Unlike my hon. Friend the Member for Stalybridge and Hyde (Jonathan Reynolds), I have stood in the Roker end and felt very unsafe indeed. [Laughter.] As a founder member and chair of the all-party group for football supporters, I felt it was vital for me to be here today to represent the interests of football supporters.
I attended my first game at St James’s Park in Newcastle in the 1966-67 season, so not quite as long ago as my hon. Friend the Member for Sheffield South East (Mr Betts). I have visited 70-plus football league and premier league grounds and dozens upon dozens of non-league grounds, many of which I have heard mentioned today. For me the issue is not an abstract concept. It is something that I and many fans experience week in, week out through the football season. Standing in football grounds in all-seater stadiums happens now. The problem currently exists. We are not advocating a return to the large open terraces of the past.
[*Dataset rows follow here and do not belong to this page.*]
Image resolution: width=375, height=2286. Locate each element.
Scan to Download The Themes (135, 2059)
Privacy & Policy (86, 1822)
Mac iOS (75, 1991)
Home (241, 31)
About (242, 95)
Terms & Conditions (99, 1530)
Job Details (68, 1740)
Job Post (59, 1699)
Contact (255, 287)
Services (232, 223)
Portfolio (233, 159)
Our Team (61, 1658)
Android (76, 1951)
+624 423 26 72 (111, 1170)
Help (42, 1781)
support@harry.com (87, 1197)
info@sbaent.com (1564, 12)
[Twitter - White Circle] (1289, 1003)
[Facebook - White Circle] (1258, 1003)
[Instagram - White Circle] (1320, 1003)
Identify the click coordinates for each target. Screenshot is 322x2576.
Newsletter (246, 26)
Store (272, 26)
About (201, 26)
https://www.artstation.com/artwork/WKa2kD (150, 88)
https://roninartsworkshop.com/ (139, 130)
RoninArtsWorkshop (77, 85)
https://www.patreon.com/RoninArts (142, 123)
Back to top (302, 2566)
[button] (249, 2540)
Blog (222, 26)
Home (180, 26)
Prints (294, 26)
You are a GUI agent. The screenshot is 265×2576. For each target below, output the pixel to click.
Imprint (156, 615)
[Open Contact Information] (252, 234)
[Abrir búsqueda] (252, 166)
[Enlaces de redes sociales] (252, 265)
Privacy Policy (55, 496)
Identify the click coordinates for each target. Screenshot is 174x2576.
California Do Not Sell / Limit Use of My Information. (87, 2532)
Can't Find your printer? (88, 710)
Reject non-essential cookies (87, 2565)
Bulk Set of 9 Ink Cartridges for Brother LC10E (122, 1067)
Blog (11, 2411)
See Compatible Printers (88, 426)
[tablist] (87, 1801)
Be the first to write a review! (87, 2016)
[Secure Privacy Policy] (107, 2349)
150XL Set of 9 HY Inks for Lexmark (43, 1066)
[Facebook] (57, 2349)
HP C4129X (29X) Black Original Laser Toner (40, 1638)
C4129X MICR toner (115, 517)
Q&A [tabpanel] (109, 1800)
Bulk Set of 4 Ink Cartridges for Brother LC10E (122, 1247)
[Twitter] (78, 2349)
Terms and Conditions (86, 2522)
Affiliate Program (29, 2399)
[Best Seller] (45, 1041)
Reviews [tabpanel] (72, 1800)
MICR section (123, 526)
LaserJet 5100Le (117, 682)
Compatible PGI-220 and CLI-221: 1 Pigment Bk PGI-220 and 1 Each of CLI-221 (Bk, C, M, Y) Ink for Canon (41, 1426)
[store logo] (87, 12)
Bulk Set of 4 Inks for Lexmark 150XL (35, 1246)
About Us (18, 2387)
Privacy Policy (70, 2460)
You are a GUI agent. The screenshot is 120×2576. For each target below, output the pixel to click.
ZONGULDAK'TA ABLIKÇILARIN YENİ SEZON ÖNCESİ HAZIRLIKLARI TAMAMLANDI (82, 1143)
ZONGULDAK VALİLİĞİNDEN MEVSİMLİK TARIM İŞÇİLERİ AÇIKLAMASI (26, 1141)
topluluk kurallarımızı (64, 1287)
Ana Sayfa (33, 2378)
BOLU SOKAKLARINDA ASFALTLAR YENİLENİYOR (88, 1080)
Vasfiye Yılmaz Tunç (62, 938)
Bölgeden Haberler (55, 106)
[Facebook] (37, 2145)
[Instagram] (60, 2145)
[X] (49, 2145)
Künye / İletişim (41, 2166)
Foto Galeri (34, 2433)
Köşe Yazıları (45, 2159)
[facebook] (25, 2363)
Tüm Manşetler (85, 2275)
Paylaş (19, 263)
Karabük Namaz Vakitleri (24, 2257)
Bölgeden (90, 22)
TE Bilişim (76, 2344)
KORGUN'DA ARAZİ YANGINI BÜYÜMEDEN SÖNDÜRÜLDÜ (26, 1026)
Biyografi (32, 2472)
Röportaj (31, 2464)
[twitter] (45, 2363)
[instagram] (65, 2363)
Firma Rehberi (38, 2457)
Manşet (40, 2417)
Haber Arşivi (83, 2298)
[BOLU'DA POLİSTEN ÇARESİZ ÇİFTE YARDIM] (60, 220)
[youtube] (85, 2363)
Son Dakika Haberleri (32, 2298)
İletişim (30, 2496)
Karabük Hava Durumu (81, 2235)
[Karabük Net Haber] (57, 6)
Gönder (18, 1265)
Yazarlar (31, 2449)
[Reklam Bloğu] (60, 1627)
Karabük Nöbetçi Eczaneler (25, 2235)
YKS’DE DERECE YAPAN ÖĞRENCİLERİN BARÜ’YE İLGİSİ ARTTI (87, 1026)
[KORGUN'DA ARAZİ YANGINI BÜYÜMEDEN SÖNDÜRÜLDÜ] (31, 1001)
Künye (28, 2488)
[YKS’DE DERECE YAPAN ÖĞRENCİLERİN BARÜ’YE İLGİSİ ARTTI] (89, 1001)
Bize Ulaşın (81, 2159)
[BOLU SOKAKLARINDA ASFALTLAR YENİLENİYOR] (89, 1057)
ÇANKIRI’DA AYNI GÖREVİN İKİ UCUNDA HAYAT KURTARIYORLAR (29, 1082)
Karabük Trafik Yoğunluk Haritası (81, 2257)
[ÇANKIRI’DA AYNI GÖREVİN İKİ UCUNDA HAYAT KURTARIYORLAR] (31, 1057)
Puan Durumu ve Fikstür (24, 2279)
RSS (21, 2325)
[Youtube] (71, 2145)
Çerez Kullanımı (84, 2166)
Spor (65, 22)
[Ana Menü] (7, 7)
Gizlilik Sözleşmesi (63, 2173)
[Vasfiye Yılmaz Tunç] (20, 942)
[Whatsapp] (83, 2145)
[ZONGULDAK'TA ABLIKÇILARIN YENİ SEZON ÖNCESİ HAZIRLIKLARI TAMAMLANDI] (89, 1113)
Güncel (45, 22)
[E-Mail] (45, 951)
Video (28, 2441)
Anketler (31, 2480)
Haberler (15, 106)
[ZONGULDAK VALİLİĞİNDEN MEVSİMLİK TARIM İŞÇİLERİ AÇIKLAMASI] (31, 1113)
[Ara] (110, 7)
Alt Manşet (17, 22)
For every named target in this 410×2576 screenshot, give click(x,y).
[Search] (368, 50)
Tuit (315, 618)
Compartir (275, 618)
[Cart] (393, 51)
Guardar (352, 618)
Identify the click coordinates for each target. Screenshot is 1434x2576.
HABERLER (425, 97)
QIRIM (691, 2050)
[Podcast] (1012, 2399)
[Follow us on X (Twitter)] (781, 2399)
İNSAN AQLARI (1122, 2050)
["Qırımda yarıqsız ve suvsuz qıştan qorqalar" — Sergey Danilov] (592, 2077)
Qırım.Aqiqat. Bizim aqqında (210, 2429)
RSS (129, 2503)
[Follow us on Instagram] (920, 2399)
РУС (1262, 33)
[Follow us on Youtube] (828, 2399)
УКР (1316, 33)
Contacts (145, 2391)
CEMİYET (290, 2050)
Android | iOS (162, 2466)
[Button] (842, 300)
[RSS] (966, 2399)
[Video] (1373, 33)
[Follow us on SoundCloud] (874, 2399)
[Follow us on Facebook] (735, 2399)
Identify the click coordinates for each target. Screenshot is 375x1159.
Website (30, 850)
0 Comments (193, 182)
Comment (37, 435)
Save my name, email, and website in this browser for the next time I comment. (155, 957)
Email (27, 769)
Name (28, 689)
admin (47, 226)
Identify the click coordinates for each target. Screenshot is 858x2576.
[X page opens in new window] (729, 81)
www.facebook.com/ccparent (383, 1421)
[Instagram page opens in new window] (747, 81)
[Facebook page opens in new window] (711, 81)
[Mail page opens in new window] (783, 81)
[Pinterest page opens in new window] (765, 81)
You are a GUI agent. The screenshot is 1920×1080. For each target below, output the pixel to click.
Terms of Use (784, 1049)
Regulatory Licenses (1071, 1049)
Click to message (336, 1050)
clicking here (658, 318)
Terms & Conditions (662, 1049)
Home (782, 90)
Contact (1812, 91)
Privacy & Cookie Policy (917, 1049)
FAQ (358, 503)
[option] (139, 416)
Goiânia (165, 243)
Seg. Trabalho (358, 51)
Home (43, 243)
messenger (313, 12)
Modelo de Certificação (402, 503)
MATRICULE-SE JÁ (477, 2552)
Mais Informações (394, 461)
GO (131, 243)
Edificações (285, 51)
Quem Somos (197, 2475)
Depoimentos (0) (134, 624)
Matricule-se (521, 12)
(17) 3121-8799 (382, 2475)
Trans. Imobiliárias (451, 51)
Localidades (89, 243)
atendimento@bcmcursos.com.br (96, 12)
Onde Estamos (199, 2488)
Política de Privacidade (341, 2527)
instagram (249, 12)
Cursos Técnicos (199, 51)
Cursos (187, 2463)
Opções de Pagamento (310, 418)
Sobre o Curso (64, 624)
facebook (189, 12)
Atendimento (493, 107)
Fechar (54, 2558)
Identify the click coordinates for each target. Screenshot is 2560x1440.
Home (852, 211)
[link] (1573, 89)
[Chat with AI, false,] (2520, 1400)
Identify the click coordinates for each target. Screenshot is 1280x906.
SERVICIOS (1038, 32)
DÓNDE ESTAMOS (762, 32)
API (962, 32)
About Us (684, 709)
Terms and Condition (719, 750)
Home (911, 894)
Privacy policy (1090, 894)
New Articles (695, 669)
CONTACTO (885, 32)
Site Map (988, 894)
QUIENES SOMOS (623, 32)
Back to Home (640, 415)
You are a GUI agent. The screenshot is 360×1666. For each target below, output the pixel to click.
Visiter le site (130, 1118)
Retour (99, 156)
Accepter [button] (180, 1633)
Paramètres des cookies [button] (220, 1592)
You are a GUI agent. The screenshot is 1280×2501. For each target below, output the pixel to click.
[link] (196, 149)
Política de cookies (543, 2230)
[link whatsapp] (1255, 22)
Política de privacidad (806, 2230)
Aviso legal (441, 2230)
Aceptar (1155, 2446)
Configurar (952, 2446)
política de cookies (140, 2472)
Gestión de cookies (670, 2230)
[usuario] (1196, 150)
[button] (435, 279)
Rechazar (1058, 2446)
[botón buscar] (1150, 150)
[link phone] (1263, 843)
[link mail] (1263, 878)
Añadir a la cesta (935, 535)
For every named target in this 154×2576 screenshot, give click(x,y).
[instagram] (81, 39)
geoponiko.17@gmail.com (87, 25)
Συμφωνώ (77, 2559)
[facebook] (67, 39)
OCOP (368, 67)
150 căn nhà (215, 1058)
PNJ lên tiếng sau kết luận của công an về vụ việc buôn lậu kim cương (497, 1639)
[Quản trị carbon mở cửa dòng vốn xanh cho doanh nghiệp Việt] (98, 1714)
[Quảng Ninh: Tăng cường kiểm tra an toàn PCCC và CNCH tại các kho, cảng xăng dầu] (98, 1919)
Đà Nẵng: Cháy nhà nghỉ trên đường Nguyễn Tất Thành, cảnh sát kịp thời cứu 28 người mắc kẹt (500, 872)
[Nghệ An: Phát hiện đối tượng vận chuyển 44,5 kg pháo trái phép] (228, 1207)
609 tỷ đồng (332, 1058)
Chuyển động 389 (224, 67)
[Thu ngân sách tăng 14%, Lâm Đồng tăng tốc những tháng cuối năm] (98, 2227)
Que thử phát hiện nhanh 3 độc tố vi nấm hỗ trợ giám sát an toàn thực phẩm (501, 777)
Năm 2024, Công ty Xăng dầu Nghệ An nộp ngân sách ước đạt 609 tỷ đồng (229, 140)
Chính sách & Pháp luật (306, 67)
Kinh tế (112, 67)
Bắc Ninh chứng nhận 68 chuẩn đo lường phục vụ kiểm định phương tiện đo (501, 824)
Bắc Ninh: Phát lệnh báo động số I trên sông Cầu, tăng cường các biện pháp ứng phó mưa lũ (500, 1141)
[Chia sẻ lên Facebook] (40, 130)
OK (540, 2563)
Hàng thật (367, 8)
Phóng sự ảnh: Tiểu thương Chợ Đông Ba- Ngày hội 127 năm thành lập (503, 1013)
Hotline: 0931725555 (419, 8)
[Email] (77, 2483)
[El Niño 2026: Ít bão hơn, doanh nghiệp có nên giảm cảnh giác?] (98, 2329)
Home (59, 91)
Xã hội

Hillsborough was a tragedy, but it is not the only tragedy to befall football fans in this country. Ibrox in Glasgow has had two significant disasters in the past century. Bolton Wanderers had a significant disaster at
Burnden Park. Bradford had a dreadful fire that took many lives. There have been other smaller incidents where walls have fallen down or crush barriers have gone.
When I was a young person going to football matches, I remember people being crushed on crush barriers on open terraces on a regular basis, and the accident and emergency wards of our local hospitals were testament to that. However, 27 years have passed since the Taylor report. Grounds, fans and football have changed, but there is a problem that needs to be addressed.
Having seen the improvement, I was a fan and MP who remained to be convinced about safe standing at football grounds, but now—regularly attending football games at St James’s Park where I am a season ticket holder, and travelling round the country going to away games—I am part of the experience where fans stand week in, week out in the away ends and in many parts of home grounds as well. Safe standing is much safer than standing in designated seating areas. There is no doubt about that whatever. In designated seating areas where fans are standing in numbers, the seats in front of them are undoubtedly a trip hazard. I myself have tripped over seats, and seen many others doing so as well.
It is unlikely that safe standing will reduce ticket prices. In the Bundesliga, Dortmund, for instance, has one and half people standing for every seated place, but at Celtic—the experiment in Scotland—it is one for one. There will not be any real return from the football clubs’ perspective, but there is demand. No one wants it to become compulsory; it will be in selected parts of football grounds. However, there is no doubt that standing in sitting areas is less safe than safe standing. We need to think about it, and do something about it as soon as we can.